In the study group, a block of one of the bundles was found in 5 (6.4%) patients and the left bundle branch block was more prevalent. In the general population, the rate of bundle branch blocks is lower and more frequent is the right bundle branch block [17]. In the case of syncope in a patient with a left bundle branch block, it is likely that the syncope may result from the paroxysmal atrioventricular block [18]. The results of this study indicate the need for careful examination of patients with syncope and significant carotid artery stenosis so as not to miss the cardiac origin of syncope.

A detailed interview and its critical analysis is particularly important for the treatment of patients with “symptomatic” internal carotid artery stenosis of 50–69% in whom syncope is the only symptom. They should be subjected to imaging and neurological diagnostics, because no focal lesion is indicative of asymptomatic stenosis, and therefore indications for angiosurgery are lacking.

Conclusions

1. Syncope during the past 2 years occurs in almost 10% of patients qualified for carotid artery surgery. 2. The parameter associated with syncope in the past two years is widened QRS complex, which indicates the cardiac cause of syncope. 3. Gathering information about previous episodes of loss of consciousness in patients qualified for carotid artery surgery may have important implications for the planning of further cardiological diagnostics.

Conflict of interest(s)

None declared.

Streszczenie

Wstęp. Omdlenie jest to krótkotrwała utrata przytomności spowodowana spadkiem perfuzji mózgu. Celem badania jest ocena częstości występowania omdleń w okresie 2 lat przed zakwalifikowaniem pacjenta do zabiegowego leczenia zwężenia tętnic szyjnych oraz poszukiwanie parametrów klinicznych i elektrokardiograficznych powiązanych z wystąpieniem omdlenia.
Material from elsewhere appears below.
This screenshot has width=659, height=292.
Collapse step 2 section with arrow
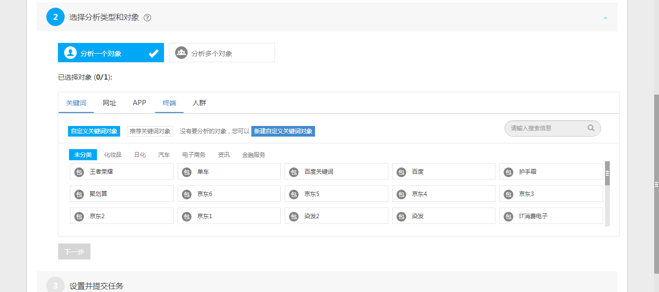605,17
Materiał i metody. Grupę badaną stanowiło 78 pacjentów (31 kobiet i 47 mężczyzn w wieku 65,4 ± 7,7 roku) kliniki chirurgii naczyniowej przyjętych w celu leczenia zabiegowego istotnego zwężenia tętnic szyjnych. Od badanych pacjentów zebrano wywiad dotyczący występowania omdleń i czynników ryzyka chorób układu sercowo-naczyniowego oraz analizowano u nich zapis 12-odprowadzeniowego spoczynkowego elektrokardiogramu.
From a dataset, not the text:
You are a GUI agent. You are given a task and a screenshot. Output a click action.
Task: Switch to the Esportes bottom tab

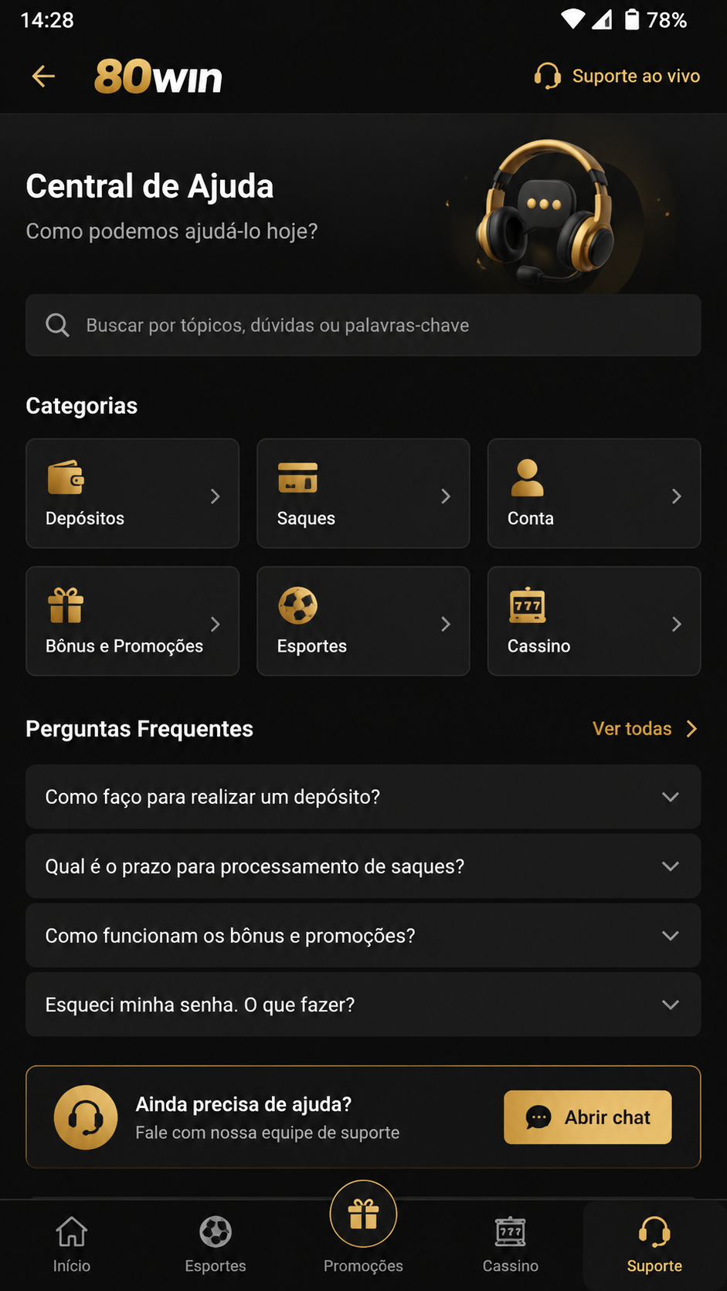tap(216, 1245)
Wyniki. W badanej grupie omdlenie kiedykolwiek w życiu podało w wywiadzie 20 (25,6%) pacjentów, 7 (9%) pacjentów podało przebycie utraty przytomności w ostatnich 2 latach. Badane grupy, wyodrębnione na podstawie wywiadu omdleniowego w ciągu ostatnich 2 lat, nie różniły się istotnie pod względem badanych parametrów demograficznych i klinicznych. Wśród pacjentów z omdleniem w ciągu ostatnich 2 lat był istotnie większy odsetek osób, u których czas trwania zespołu QRS dłuższy lub równy 120 ms niż wśród pacjentów bez omdleń w ostatnich 2 latach. Analiza regresji logistycznej wykazała, że jedynym parametrem powiązanym z wystąpieniem omdlenia w ciągu 2 ostatnich lat była szerokość zespołu QRS 120 ms lub więcej; iloraz szans (OR): 18,9; 95-procentowy przedział ufności CI 2,4–147,4 (p = 0,005).
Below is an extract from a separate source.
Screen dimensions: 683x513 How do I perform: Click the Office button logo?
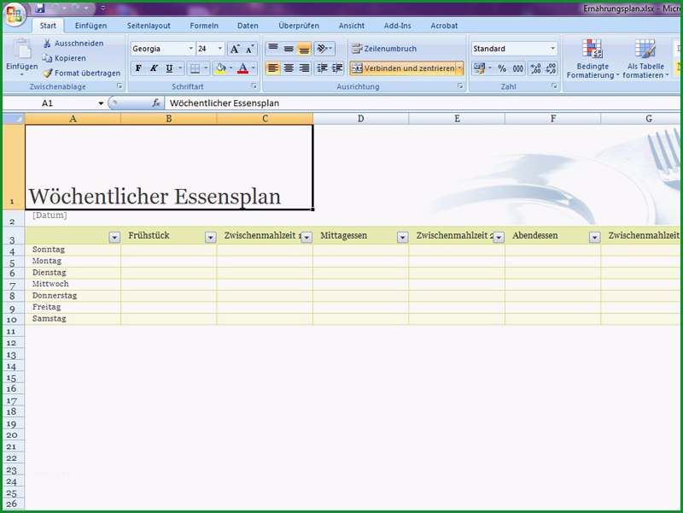click(14, 14)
Wnioski. 1. Omdlenie w okresie 2 ostatnich lat występuje u prawie 10% pacjentów zakwalifikowanych do zabiegu chirurgicznego na tętnicach szyjnych. 2. Parametrem powiązanym z wystąpieniem omdlenia w ostatnich 2 latach jest poszerzenie zespołu QRS, co wskazuje na sercową przyczynę tych omdleń. 3. Zebranie wywiadu dotyczącego przebytych omdleń u pacjentów kwalifikowanych do zabiegu naczyniowego na tętnicach szyjnych może mieć ważne znaczenie dla planowania u tych pacjentów dalszej diagnostyki kardiologicznej.